#### Task input

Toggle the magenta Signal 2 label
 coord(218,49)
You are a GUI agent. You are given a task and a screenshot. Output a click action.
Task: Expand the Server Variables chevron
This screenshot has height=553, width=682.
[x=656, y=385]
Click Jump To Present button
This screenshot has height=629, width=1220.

########
#### Task input

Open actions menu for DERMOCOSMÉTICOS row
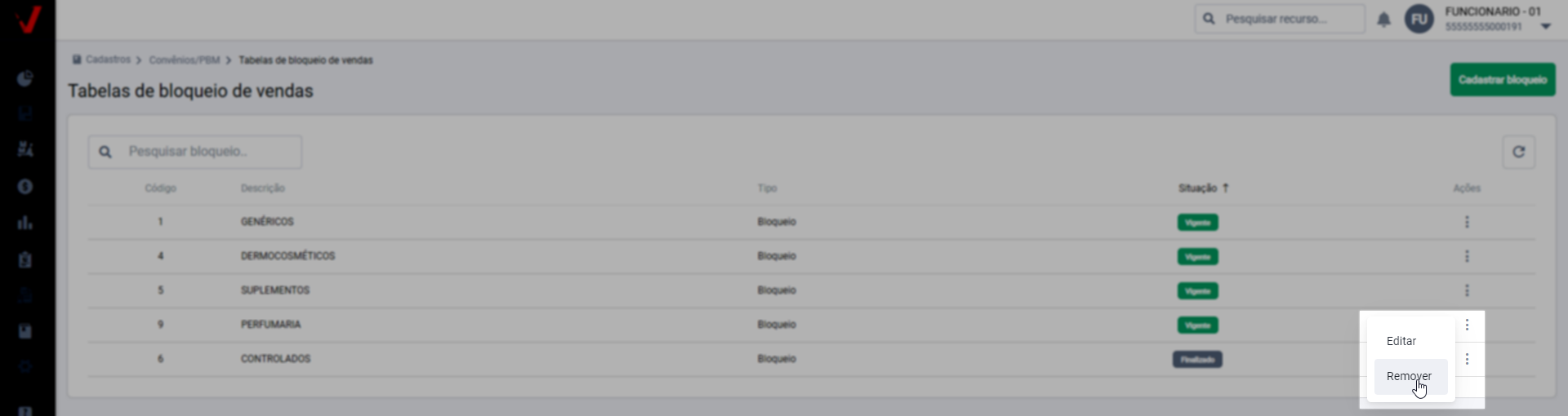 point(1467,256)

########

> _Exercise directions_:
Would you print exactly and only the lines of the material above that run from the line with "Toggle the magenta Signal 2 label" through the line with "This screenshot has height=629, width=1220.", both included?

> _Finished exercise_:
Toggle the magenta Signal 2 label
 coord(218,49)
You are a GUI agent. You are given a task and a screenshot. Output a click action.
Task: Expand the Server Variables chevron
This screenshot has height=553, width=682.
[x=656, y=385]
Click Jump To Present button
This screenshot has height=629, width=1220.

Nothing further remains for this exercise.